The intervention considered by this review was the addition of ketamine, given by any route of administration, in any dose, to pre-existing opioid treatment given by any route and in any dose, compared with placebo or active control. We included studies with a group size of at least 10 participants who completed the trial.

Data collection and analysis: 

Two review authors independently assessed the search results and performed 'Risk of bias' assessments. We aimed to extract data on patient-reported pain intensity, total opioid consumption over the study period; use of rescue medication; adverse events; measures of patient satisfaction/preference; function; and distress. We also assessed participant withdrawal (dropout) from trial. We assessed the quality of the evidence using GRADE (Grading of Recommendations Assessment, Development and Evaluation).

Main results: 

One new study (185 participants) was identified by the updated search and included in the review. We included a total of three studies in this update.
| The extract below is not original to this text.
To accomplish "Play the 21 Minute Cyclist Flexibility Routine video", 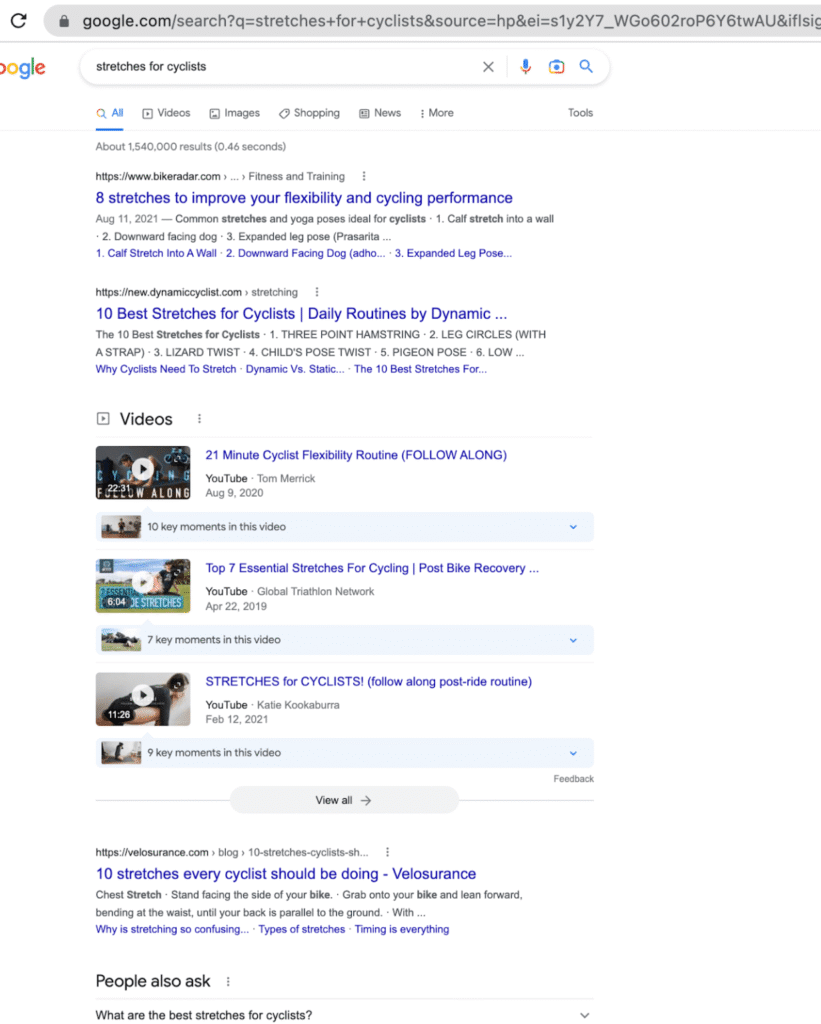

Two small studies, both with cross-over design, with 20 and 10 participants respectively, were eligible for inclusion in the original review. One study with 20 participants examined the addition of intrathecal ketamine to intrathecal morphine, compared with intrathecal morphine alone. The second study with 10 participants examined the addition of intravenous ketamine bolus in two different doses to ongoing morphine therapy, compared with placebo. Both of these studies reported reduction in pain intensity and reduction in morphine requirements when ketamine was added to opioid for refractory cancer pain. The new study identified by the updated search had a parallel group design and 185 participants. This placebo-controlled study examined rapid titration of subcutaneous ketamine to high dose (500 mg) in participants who were using different opioids. There were no differences between groups for patient-reported pain intensity.

Pooling of the data from the three included trials was not appropriate because of clinical heterogeneity.

The study examining intrathecal drug administration reported no adverse events related to ketamine. In the study using intravenous bolus administration, ketamine caused hallucinations in four of 10 participants. In the rapid dose escalation/high-dose subcutaneous ketamine study, there was almost twice the incidence of adverse events in the ketamine group, compared to the placebo group, with the most common adverse events being needle site irritation and cognitive disturbance. Two serious adverse events (bradyarrhythmia and cardiac arrest) thought to be related to ketamine were also reported in this trial.

For all three studies there was an unclear risk of bias overall. Using GRADE, we judged the quality of the evidence to be very low due to study limitations and imprecision due to the small number of participants in all comparisons.